• **What you will do**:
For this exercise, repeat exactly the lines below starting at the line holding "The height and" and ending at the line holding "Task: Click the Nastavitve preglednice icon", both included, with no extra lines and no pictures.

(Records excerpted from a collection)
--------------------
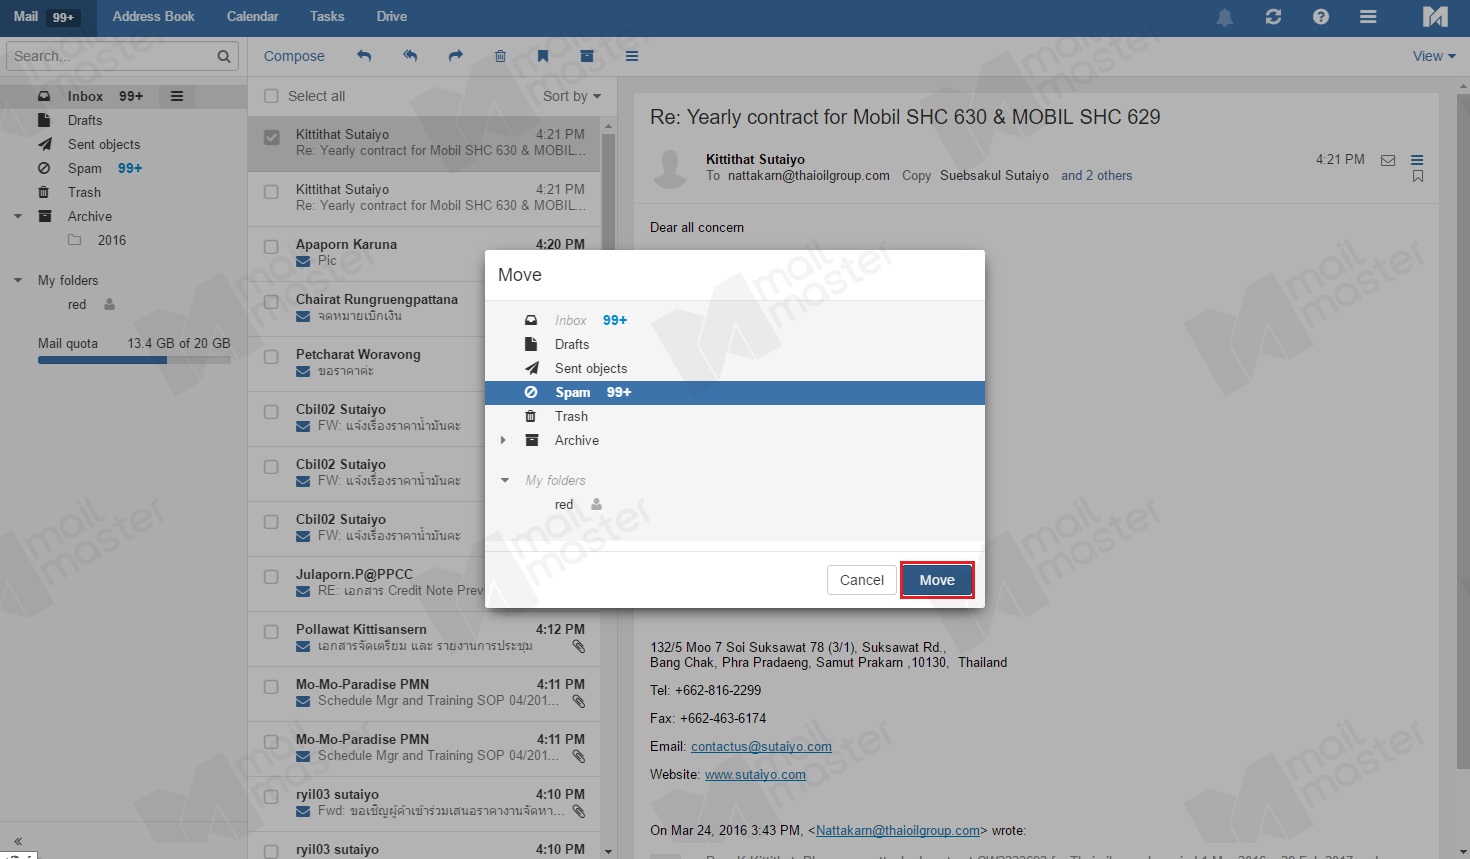Click the delete trash icon in toolbar
The width and height of the screenshot is (1470, 859).
[500, 56]
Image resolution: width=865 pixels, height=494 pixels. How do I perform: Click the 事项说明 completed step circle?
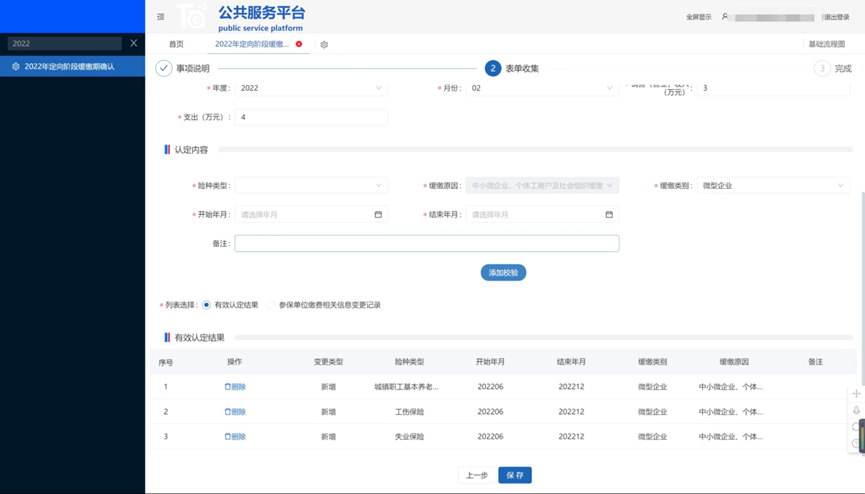coord(163,68)
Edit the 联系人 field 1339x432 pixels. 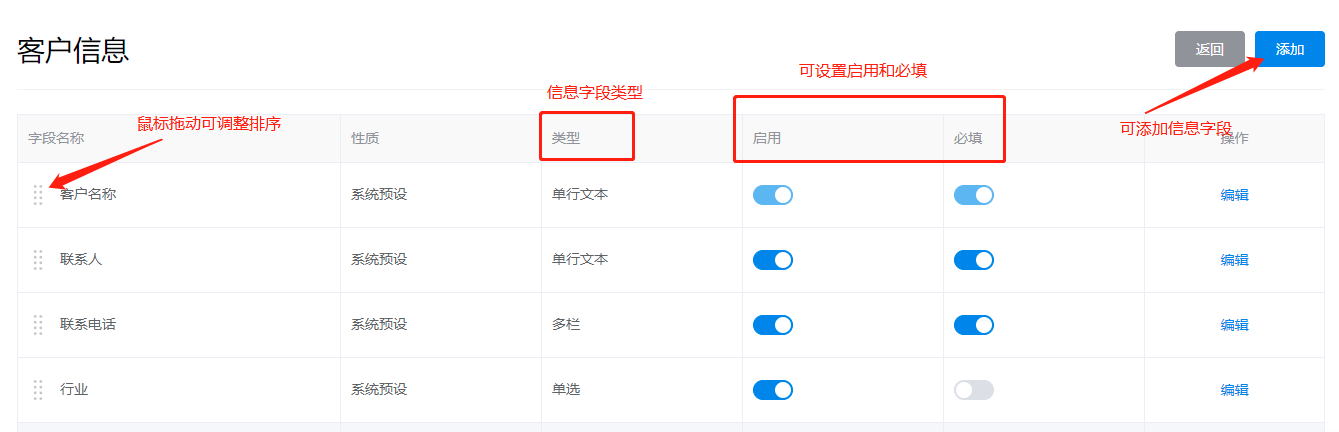1234,260
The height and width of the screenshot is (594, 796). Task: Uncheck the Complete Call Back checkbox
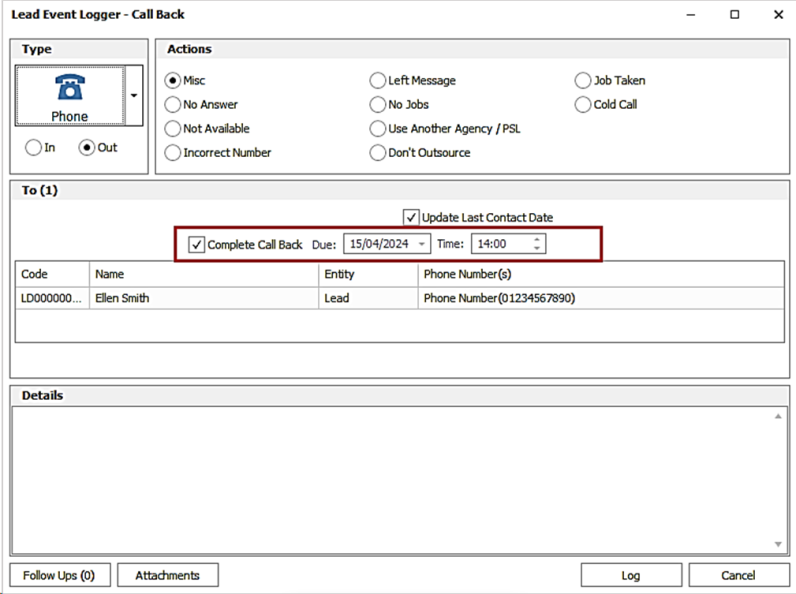(197, 244)
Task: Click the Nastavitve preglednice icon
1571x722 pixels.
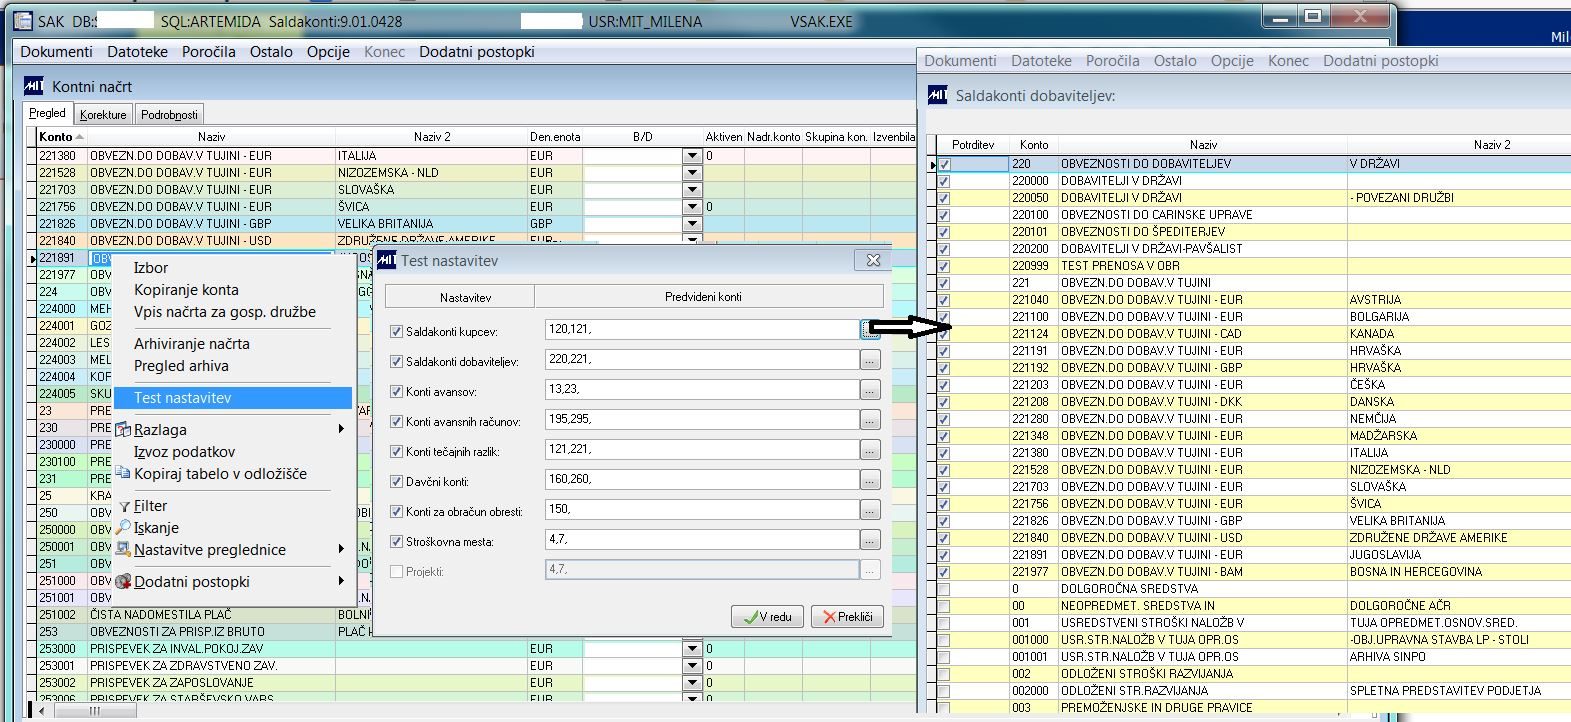Action: [x=124, y=550]
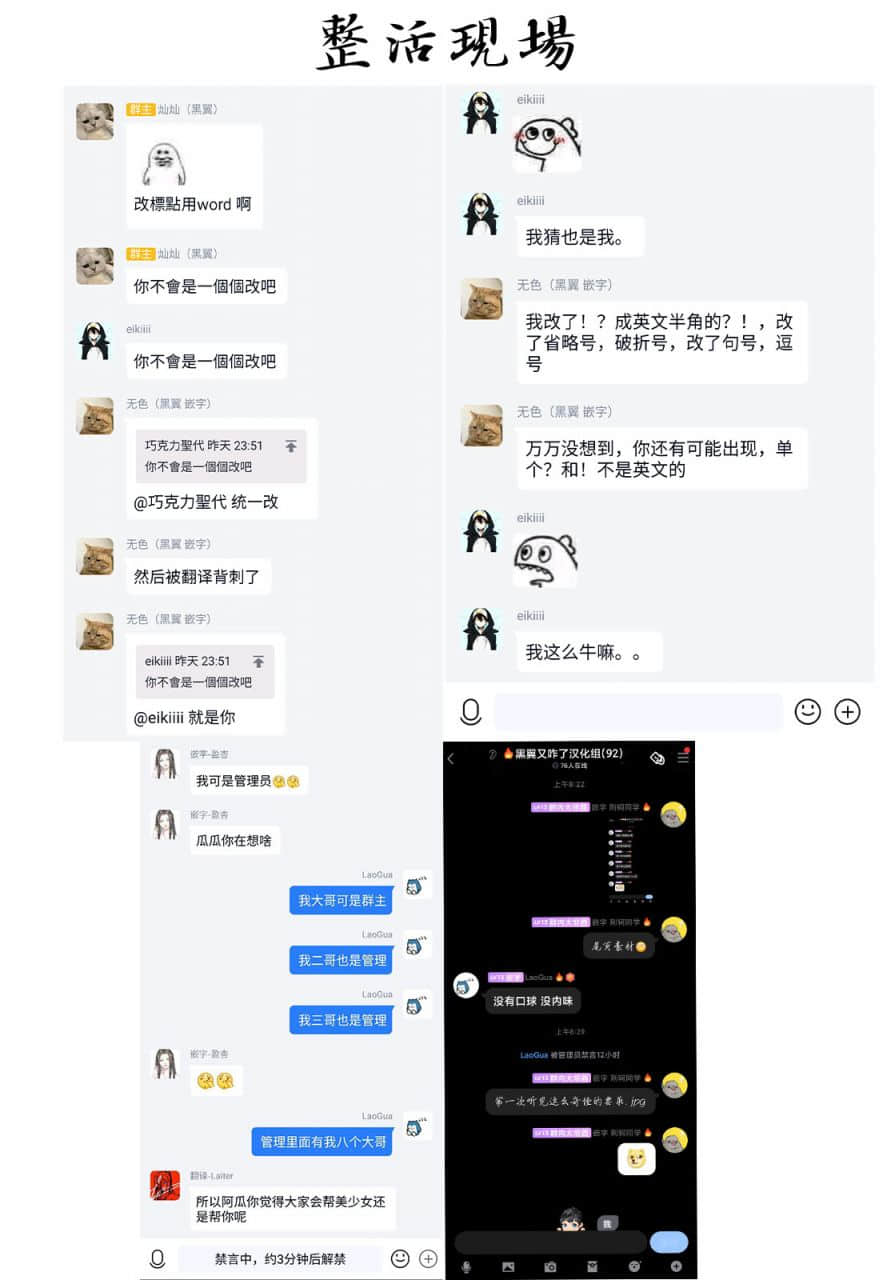Image resolution: width=891 pixels, height=1280 pixels.
Task: Tap the back arrow in dark group chat
Action: click(x=451, y=758)
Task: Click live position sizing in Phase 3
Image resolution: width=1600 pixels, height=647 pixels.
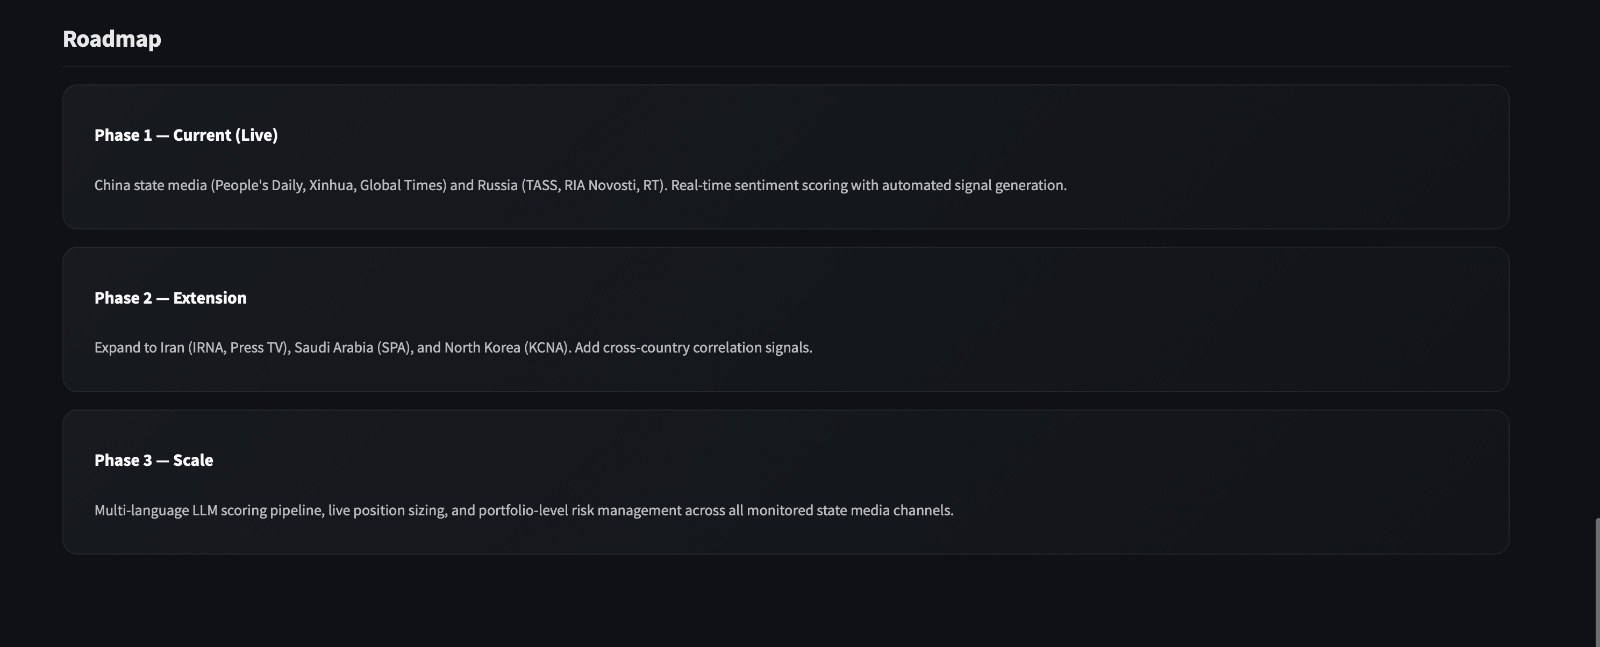Action: pos(386,510)
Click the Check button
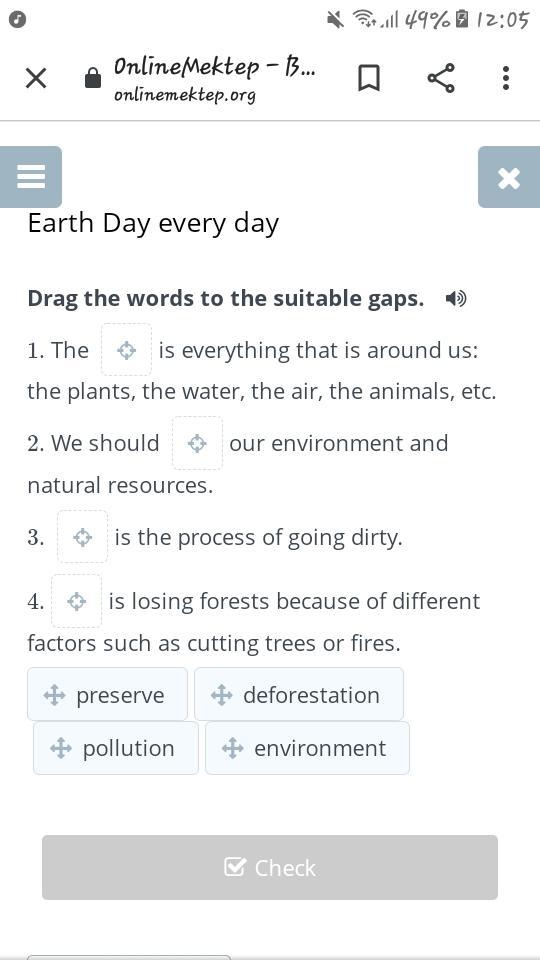Viewport: 540px width, 960px height. click(270, 867)
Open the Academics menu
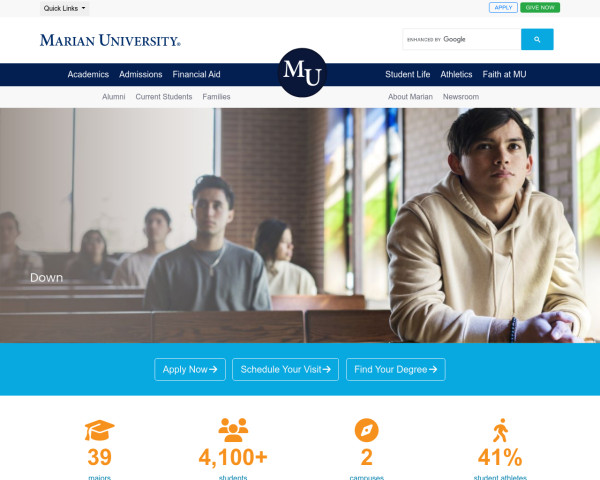This screenshot has width=600, height=480. (x=88, y=74)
--------------------
• **Task response**:
The height and width of the screenshot is (594, 796). Task: Uncheck the Complete Call Back checkbox
(197, 244)
Task: Click the Nastavitve preglednice icon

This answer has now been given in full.